When you are stuck on a revision decision, work to give yourself multiple real options. Don’t get stuck asking, should whether or not Michelle will get shot and die or not? Widen the context and find other options.

Overcoming Writer’s Block

What if you really are stumped and the dreaded Writer’s Block is looming on the horizon?

First, look at your manuscript for Bright Spots. I know—in our zeal to revise and improve our mss, we focus so much on places where things are going wrong, that we forget to acknowledge the places where things are going right. This revision strategy asks you to look for Bright Spots, Golden Words (highlight these with yellow marker), Emotional Scenes that make the reader laugh or weep, Exciting Action, or any other place where the writing worked. Try to determine, what made it work?

What did you do well? Can you clone that success?

Approach a scene in the same way as before. What was your process for writing that scene? Repeat it for the scene where you are stuck. How did you create those emotions? Did you concentrate on reliving an emotional episode from your life? Did you mechanically go through and question every verb?

Look at your process, your inspiration, your word choices, the rhythm of the sentences—anything that worked before—and clone it.

If your own Bright Spots don’t help enough, then look for a Mentor Text, someone else’s writing that does what you want to do and try to clone that Bright Spot. Don’t worry about wholesale copying from someone else; you will add your own spin to it. You’re only looking to borrow a storytelling strategy.

Look first at stories similar to yours: if you write YA mystery, look to other YA mysteries. If you can’t find a Mentor Text there, though, don’t hesitate to look farther afield. Maybe a historical non-fiction uses some diary entries to create a sense of historical validity. Could you use fictional diary entries to do the same thing in your story?

Fill in this:
This revision problem is similar to ____________(title of mentor text). This book, solved a storytelling problem similar to mine by________________________.

In other word, you just used an analogy, comparing your storytelling problem to another book/story. If the Mentor Text used a first-person point-of-view, maybe that will work for your story, too. If the Mentor Text used a particularly effective description of the setting—even if the settings are vastly different—maybe that strategy will work in your story.

A variation of this would be to look at Best Practices of writing a novel. For example, Best Practices says that you should never add a flashback to the opening chapter. Oops! You did that. We read many books on how to write a novel, looking for these “best practices,” advice on how to write and revise better. And you would be foolish to ignore creative writing Best Practices. These are a sort of Playlist of Bright Spots.

However, you may also want to try doing the exact opposite of Best Practices. Nothing says it can’t work, it will just take more creativity to make it work.

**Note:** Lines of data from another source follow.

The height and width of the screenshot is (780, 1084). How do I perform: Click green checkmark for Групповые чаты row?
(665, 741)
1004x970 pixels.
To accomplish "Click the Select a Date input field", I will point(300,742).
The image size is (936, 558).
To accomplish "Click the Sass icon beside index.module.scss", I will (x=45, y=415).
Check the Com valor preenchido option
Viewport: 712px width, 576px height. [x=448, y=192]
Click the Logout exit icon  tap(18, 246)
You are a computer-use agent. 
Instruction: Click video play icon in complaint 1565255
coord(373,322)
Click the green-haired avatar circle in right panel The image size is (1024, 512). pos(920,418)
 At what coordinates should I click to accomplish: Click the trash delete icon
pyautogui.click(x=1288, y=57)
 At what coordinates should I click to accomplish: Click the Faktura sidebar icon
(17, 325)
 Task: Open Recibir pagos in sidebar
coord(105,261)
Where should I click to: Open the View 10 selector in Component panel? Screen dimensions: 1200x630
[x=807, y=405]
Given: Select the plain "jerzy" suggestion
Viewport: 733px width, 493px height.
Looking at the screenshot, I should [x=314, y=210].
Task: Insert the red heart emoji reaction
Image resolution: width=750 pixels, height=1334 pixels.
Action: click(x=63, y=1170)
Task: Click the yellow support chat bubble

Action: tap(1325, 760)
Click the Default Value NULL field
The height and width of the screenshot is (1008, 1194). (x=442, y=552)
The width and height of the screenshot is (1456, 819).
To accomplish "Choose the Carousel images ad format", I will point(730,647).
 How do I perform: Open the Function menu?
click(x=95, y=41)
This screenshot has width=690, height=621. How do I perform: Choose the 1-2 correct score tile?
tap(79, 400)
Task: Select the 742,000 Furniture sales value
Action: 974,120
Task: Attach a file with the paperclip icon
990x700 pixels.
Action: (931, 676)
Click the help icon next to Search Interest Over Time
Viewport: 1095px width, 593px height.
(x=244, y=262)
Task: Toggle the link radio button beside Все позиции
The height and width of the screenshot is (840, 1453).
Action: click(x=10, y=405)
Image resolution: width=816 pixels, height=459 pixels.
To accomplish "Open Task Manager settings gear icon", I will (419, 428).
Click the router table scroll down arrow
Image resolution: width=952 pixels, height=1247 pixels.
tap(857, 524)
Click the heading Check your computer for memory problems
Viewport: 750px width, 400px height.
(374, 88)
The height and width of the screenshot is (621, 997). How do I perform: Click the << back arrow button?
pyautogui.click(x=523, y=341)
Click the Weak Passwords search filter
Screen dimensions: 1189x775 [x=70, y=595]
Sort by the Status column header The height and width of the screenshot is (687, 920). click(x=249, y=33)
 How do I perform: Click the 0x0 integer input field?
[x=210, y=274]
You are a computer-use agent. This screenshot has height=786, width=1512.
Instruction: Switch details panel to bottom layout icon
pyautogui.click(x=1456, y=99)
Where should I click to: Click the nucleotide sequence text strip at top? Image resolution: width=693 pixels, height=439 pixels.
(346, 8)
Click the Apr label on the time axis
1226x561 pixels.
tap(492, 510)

When you revise a novel or story, you are making a series of decisions, important ones. Look at your decision-making processes to see if you can make smarter decisions and make them faster.

7 thoughts on “0

  1. Darcy,
    I just want to say thank you for your wonderful column. I only subscribe to a few writer’s blogs and I have found yours to be very helpful. I happen to be in revision right now so today’s advice was particularly helpful! I feel like I have a writing friend in you. I’ll let you know when my book gets published! I am such an optimist!

  2. Cerissa: It makes me happy that you consider me a friend!
    And yes, I always love to hear good news!
    Darcy

  3. Thanks for this, Darcy. I am nowhere near approaching an editor – I’m just learning, but I have experienced this kind of dilemma already on my own… asking myself, what if this or that detail is different. And those questions always overwhelm me. Because there are infinite choices for every detail!

    This just makes so much sense, and I appreciate you clarifying it so well. Thanks.